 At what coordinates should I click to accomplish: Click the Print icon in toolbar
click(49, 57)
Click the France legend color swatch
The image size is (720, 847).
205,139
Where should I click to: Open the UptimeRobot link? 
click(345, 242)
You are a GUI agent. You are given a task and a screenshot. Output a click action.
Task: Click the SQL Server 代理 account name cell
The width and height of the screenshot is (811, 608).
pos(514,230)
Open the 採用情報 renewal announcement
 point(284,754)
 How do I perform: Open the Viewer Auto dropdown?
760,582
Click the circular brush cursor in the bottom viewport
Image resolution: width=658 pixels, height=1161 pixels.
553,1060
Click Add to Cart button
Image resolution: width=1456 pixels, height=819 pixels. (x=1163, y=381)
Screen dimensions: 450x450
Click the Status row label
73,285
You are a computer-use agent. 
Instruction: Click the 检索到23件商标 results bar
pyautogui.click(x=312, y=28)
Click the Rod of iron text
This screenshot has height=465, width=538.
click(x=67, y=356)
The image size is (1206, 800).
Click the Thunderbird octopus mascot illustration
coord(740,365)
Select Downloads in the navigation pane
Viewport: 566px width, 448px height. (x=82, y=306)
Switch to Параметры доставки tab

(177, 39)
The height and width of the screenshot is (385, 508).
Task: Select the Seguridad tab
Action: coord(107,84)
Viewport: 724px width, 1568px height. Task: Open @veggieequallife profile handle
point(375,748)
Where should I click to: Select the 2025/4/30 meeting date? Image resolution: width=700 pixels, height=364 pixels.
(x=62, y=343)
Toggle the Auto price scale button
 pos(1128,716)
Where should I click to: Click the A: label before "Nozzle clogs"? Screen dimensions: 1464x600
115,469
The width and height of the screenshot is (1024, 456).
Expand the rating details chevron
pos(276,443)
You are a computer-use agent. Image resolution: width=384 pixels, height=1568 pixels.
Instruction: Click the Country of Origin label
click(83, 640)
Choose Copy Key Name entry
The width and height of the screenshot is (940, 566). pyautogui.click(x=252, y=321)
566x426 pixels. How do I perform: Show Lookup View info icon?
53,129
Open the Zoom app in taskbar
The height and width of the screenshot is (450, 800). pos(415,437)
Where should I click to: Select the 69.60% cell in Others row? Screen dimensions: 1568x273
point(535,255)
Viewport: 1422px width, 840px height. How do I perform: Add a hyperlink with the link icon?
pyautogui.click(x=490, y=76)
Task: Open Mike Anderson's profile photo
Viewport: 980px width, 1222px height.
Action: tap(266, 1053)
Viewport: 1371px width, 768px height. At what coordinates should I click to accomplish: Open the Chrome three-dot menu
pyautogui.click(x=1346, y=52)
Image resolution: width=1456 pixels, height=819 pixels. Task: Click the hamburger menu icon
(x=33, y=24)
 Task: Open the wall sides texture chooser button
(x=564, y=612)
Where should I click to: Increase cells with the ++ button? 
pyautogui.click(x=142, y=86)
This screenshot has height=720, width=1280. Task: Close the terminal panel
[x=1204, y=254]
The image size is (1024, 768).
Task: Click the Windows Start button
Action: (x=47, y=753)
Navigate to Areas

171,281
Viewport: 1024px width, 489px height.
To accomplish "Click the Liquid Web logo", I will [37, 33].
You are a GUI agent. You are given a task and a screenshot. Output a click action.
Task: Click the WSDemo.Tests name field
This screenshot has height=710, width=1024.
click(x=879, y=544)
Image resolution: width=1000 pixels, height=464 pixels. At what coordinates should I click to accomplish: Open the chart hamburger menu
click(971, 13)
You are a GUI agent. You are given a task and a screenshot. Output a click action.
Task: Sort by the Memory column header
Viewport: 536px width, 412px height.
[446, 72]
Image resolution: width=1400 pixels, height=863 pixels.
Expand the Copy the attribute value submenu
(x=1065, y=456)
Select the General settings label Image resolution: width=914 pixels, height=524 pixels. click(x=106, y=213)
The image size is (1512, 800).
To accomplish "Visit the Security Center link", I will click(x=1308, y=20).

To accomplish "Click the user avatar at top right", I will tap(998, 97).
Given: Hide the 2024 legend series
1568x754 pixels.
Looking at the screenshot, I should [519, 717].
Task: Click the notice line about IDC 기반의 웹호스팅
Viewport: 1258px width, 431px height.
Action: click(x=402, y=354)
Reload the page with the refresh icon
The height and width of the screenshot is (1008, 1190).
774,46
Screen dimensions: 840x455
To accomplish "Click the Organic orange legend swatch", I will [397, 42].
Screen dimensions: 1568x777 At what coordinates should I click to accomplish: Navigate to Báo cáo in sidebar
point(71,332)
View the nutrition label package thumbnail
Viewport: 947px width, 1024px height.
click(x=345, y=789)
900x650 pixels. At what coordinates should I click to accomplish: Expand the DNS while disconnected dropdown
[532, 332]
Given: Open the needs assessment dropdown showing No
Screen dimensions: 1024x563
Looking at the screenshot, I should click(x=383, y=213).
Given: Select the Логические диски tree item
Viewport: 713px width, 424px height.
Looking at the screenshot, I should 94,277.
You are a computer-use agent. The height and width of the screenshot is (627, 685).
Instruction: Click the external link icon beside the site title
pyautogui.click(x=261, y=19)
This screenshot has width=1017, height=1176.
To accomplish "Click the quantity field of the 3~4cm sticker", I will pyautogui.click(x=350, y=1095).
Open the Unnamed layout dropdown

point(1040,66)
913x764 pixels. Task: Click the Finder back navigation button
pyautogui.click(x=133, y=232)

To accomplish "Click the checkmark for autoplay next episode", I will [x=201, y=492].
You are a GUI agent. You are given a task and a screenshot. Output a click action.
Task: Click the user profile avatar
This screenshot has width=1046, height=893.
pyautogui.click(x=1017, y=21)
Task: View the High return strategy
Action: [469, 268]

-*-*-

* What you need to do *
Restate the material word for word, keeping every line intact.

* Solution for this problem *
 At what coordinates should I click to accomplish: Click the Print icon in toolbar
click(49, 57)
Click the France legend color swatch
The image size is (720, 847).
205,139
Where should I click to: Open the UptimeRobot link? 
click(345, 242)
You are a GUI agent. You are given a task and a screenshot. Output a click action.
Task: Click the SQL Server 代理 account name cell
The width and height of the screenshot is (811, 608).
pos(514,230)
Open the 採用情報 renewal announcement
 point(284,754)
 How do I perform: Open the Viewer Auto dropdown?
760,582
Click the circular brush cursor in the bottom viewport
Image resolution: width=658 pixels, height=1161 pixels.
553,1060
Click Add to Cart button
Image resolution: width=1456 pixels, height=819 pixels. (x=1163, y=381)
Screen dimensions: 450x450
Click the Status row label
73,285
You are a computer-use agent. 
Instruction: Click the 检索到23件商标 results bar
pyautogui.click(x=312, y=28)
Click the Rod of iron text
This screenshot has height=465, width=538.
click(x=67, y=356)
The image size is (1206, 800).
Click the Thunderbird octopus mascot illustration
coord(740,365)
Select Downloads in the navigation pane
Viewport: 566px width, 448px height. (x=82, y=306)
Switch to Параметры доставки tab

(177, 39)
The height and width of the screenshot is (385, 508).
Task: Select the Seguridad tab
Action: coord(107,84)
Viewport: 724px width, 1568px height. Task: Open @veggieequallife profile handle
point(375,748)
Where should I click to: Select the 2025/4/30 meeting date? Image resolution: width=700 pixels, height=364 pixels.
(x=62, y=343)
Toggle the Auto price scale button
 pos(1128,716)
Where should I click to: Click the A: label before "Nozzle clogs"? Screen dimensions: 1464x600
115,469
The width and height of the screenshot is (1024, 456).
Expand the rating details chevron
pos(276,443)
You are a computer-use agent. Image resolution: width=384 pixels, height=1568 pixels.
Instruction: Click the Country of Origin label
click(83, 640)
Choose Copy Key Name entry
The width and height of the screenshot is (940, 566). pyautogui.click(x=252, y=321)
566x426 pixels. How do I perform: Show Lookup View info icon?
53,129
Open the Zoom app in taskbar
The height and width of the screenshot is (450, 800). pos(415,437)
Where should I click to: Select the 69.60% cell in Others row? Screen dimensions: 1568x273
point(535,255)
Viewport: 1422px width, 840px height. How do I perform: Add a hyperlink with the link icon?
pyautogui.click(x=490, y=76)
Task: Open Mike Anderson's profile photo
Viewport: 980px width, 1222px height.
Action: tap(266, 1053)
Viewport: 1371px width, 768px height. At what coordinates should I click to accomplish: Open the Chrome three-dot menu
pyautogui.click(x=1346, y=52)
Image resolution: width=1456 pixels, height=819 pixels. Task: Click the hamburger menu icon
(x=33, y=24)
 Task: Open the wall sides texture chooser button
(x=564, y=612)
Where should I click to: Increase cells with the ++ button? 
pyautogui.click(x=142, y=86)
This screenshot has height=720, width=1280. Task: Close the terminal panel
[x=1204, y=254]
The image size is (1024, 768).
Task: Click the Windows Start button
Action: (x=47, y=753)
Navigate to Areas

171,281
Viewport: 1024px width, 489px height.
To accomplish "Click the Liquid Web logo", I will [37, 33].
You are a GUI agent. You are given a task and a screenshot. Output a click action.
Task: Click the WSDemo.Tests name field
This screenshot has height=710, width=1024.
click(x=879, y=544)
Image resolution: width=1000 pixels, height=464 pixels. At what coordinates should I click to accomplish: Open the chart hamburger menu
click(971, 13)
You are a GUI agent. You are given a task and a screenshot. Output a click action.
Task: Sort by the Memory column header
Viewport: 536px width, 412px height.
[446, 72]
Image resolution: width=1400 pixels, height=863 pixels.
Expand the Copy the attribute value submenu
(x=1065, y=456)
Select the General settings label Image resolution: width=914 pixels, height=524 pixels. click(x=106, y=213)
The image size is (1512, 800).
To accomplish "Visit the Security Center link", I will click(x=1308, y=20).

To accomplish "Click the user avatar at top right", I will tap(998, 97).
Given: Hide the 2024 legend series
1568x754 pixels.
Looking at the screenshot, I should [519, 717].
Task: Click the notice line about IDC 기반의 웹호스팅
Viewport: 1258px width, 431px height.
Action: click(x=402, y=354)
Reload the page with the refresh icon
The height and width of the screenshot is (1008, 1190).
774,46
Screen dimensions: 840x455
To accomplish "Click the Organic orange legend swatch", I will [397, 42].
Screen dimensions: 1568x777 At what coordinates should I click to accomplish: Navigate to Báo cáo in sidebar
point(71,332)
View the nutrition label package thumbnail
Viewport: 947px width, 1024px height.
click(x=345, y=789)
900x650 pixels. At what coordinates should I click to accomplish: Expand the DNS while disconnected dropdown
[532, 332]
Given: Open the needs assessment dropdown showing No
Screen dimensions: 1024x563
Looking at the screenshot, I should click(x=383, y=213).
Given: Select the Логические диски tree item
Viewport: 713px width, 424px height.
Looking at the screenshot, I should 94,277.
You are a computer-use agent. The height and width of the screenshot is (627, 685).
Instruction: Click the external link icon beside the site title
pyautogui.click(x=261, y=19)
This screenshot has width=1017, height=1176.
To accomplish "Click the quantity field of the 3~4cm sticker", I will pyautogui.click(x=350, y=1095).
Open the Unnamed layout dropdown

point(1040,66)
913x764 pixels. Task: Click the Finder back navigation button
pyautogui.click(x=133, y=232)

To accomplish "Click the checkmark for autoplay next episode", I will [x=201, y=492].
You are a GUI agent. You are given a task and a screenshot. Output a click action.
Task: Click the user profile avatar
This screenshot has width=1046, height=893.
pyautogui.click(x=1017, y=21)
Task: View the High return strategy
Action: [469, 268]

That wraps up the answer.